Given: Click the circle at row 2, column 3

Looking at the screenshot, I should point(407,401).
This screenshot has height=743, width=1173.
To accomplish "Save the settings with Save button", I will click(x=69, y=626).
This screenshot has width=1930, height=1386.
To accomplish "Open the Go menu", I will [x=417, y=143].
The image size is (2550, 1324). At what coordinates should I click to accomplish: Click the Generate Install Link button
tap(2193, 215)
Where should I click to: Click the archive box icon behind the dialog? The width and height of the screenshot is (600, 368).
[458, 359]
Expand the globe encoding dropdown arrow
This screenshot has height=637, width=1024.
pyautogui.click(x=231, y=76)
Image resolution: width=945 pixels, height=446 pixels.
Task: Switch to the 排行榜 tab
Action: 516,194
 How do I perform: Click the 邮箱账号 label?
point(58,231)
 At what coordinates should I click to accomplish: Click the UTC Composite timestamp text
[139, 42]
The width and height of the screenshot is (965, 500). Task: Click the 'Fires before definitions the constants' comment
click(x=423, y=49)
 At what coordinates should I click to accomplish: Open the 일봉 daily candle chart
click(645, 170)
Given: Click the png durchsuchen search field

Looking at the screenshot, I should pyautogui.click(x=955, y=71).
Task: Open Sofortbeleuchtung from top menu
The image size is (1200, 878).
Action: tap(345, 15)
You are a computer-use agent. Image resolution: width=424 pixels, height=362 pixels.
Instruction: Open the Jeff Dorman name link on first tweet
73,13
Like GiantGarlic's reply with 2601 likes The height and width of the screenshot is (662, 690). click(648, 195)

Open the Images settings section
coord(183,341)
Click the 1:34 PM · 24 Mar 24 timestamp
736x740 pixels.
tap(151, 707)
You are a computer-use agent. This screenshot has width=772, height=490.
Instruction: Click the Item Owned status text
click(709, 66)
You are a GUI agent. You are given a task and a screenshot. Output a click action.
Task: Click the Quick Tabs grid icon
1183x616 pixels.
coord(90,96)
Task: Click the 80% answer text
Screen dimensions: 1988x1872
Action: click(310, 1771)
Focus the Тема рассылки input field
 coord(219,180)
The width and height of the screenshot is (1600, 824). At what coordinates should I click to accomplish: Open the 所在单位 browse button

- [Exercise task]
Substitute "complete" for every "accomplish" in the data above, and give back all of the data with nothing else altered.

- [Result of this task]
Given: Click the circle at row 2, column 3

Looking at the screenshot, I should point(407,401).
This screenshot has height=743, width=1173.
To complete "Save the settings with Save button", I will click(x=69, y=626).
This screenshot has width=1930, height=1386.
To complete "Open the Go menu", I will [x=417, y=143].
The image size is (2550, 1324). At what coordinates should I click to complete: Click the Generate Install Link button
tap(2193, 215)
Where should I click to: Click the archive box icon behind the dialog? The width and height of the screenshot is (600, 368).
[458, 359]
Expand the globe encoding dropdown arrow
This screenshot has height=637, width=1024.
pyautogui.click(x=231, y=76)
Image resolution: width=945 pixels, height=446 pixels.
Task: Switch to the 排行榜 tab
Action: 516,194
 How do I perform: Click the 邮箱账号 label?
point(58,231)
 At what coordinates should I click to complete: Click the UTC Composite timestamp text
[139, 42]
The width and height of the screenshot is (965, 500). Task: Click the 'Fires before definitions the constants' comment
click(x=423, y=49)
 At what coordinates should I click to complete: Open the 일봉 daily candle chart
click(645, 170)
Given: Click the png durchsuchen search field

Looking at the screenshot, I should pyautogui.click(x=955, y=71).
Task: Open Sofortbeleuchtung from top menu
The image size is (1200, 878).
Action: tap(345, 15)
You are a computer-use agent. Image resolution: width=424 pixels, height=362 pixels.
Instruction: Open the Jeff Dorman name link on first tweet
73,13
Like GiantGarlic's reply with 2601 likes The height and width of the screenshot is (662, 690). click(648, 195)

Open the Images settings section
coord(183,341)
Click the 1:34 PM · 24 Mar 24 timestamp
736x740 pixels.
tap(151, 707)
You are a computer-use agent. This screenshot has width=772, height=490.
Instruction: Click the Item Owned status text
click(709, 66)
You are a GUI agent. You are given a task and a screenshot. Output a click action.
Task: Click the Quick Tabs grid icon
1183x616 pixels.
coord(90,96)
Task: Click the 80% answer text
Screen dimensions: 1988x1872
Action: click(310, 1771)
Focus the Тема рассылки input field
 coord(219,180)
The width and height of the screenshot is (1600, 824). At what coordinates should I click to complete: Open the 所在单位 browse button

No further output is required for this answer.